■ **TASK GOAL**
Using the listing below, set down each line from the line containing "Given: Click the" through the line containing "The width and", both ends included, exactly and with nothing added.

Start of DATA SUPPLIED

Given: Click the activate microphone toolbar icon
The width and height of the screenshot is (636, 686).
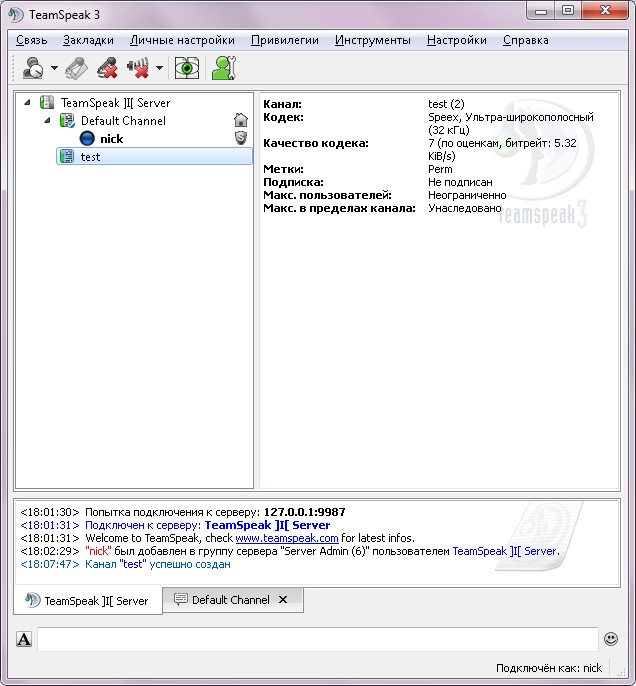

End of DATA SUPPLIED
Start of DATA SUPPLIED

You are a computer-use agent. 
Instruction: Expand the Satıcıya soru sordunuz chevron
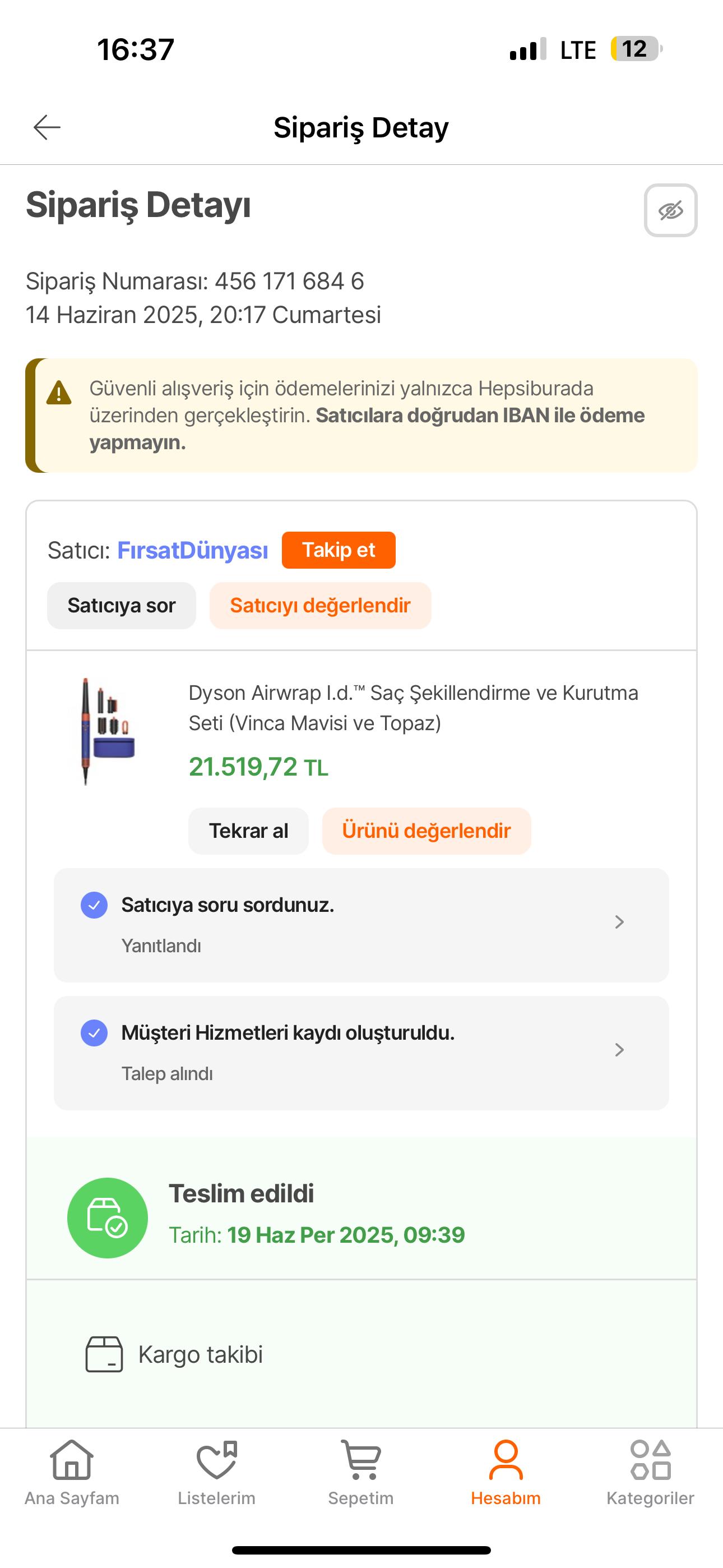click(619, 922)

End of DATA SUPPLIED
Start of DATA SUPPLIED

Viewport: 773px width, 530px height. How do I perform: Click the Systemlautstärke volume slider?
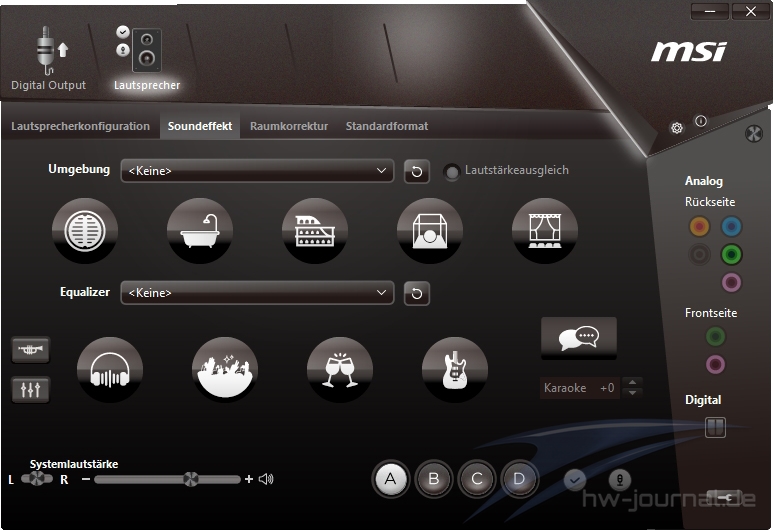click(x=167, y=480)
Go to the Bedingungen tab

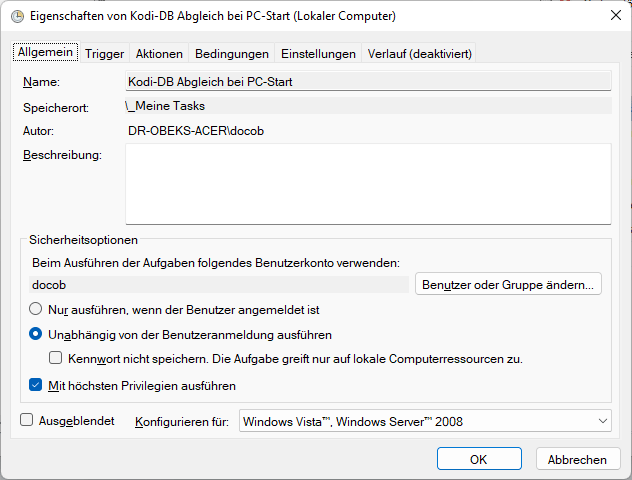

End of DATA SUPPLIED

■ **RESPONSE TO THIS EXERCISE**
Given: Click the activate microphone toolbar icon
The width and height of the screenshot is (636, 686).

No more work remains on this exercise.